Cardiac Parasympathetic Stimulation via QRS‐Synchronous Low‐Energy Shocks In Humans

Parasympathetic Stimulation via Intracardiac Shocks. Introduction: In patients receiving test shocks to verify lead connections at implantation, we anecdotally have observed postshock delay. The purpose of this study was to determine whether QRS‐synchronous low‐energy shocks delivered by implantable defibrillators result in postshock cycle length prolongation, and to determine the mechanism of this phenomenon. Methods and Results: Twenty‐five patients undergoing defibrillator testing were studied, three with epicardial patches and 22 with transvenous leads. Each patient received QRSsynchronous shocks of 0.2, 0.4, 0.6, and 2.0 J in random order. Patients were further randomized to receive either saline or 2.0 mg atropine intravenously, and then given a second sequence of shocks. At baseline, the postshock cycle length (1, 035 ± 245 msec) was significantly longer than the preshock cycle length (968 ± 177 msec, P = 0.01). In patients with a coronary sinus (CS) or superior vena cava (SVC) lead, the mean prolongation was 91 ± 160 msec, compared with 12 ± 106 msec for patients without such a lead (P < 0.0001). All energy levels resulted in significant postshock prolongation compared with preshock cycle lengths (P < 0.05).
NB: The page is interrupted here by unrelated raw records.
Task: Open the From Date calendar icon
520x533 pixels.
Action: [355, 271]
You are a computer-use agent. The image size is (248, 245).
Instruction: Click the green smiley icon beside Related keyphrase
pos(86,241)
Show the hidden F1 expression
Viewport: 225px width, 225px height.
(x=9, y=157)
Postshock prolongation before atropine was 76 ± 162 msec, compared with −13 ± 52 msec afterward (P < 0.00001). Biphasic shocks resulted in greater postshock prolongation than monophasic shocks of equal energy. Conclusion: Low‐energy shocks delivered during the QRS complex cause postshock cycle length prolongation in man. This effect required the presence of a CS or SVC lead. Atropine inhibited this effect, suggesting the phenomenon was mediated by direct cardiac parasympathetic nerve stimulation by the intracardiac shock.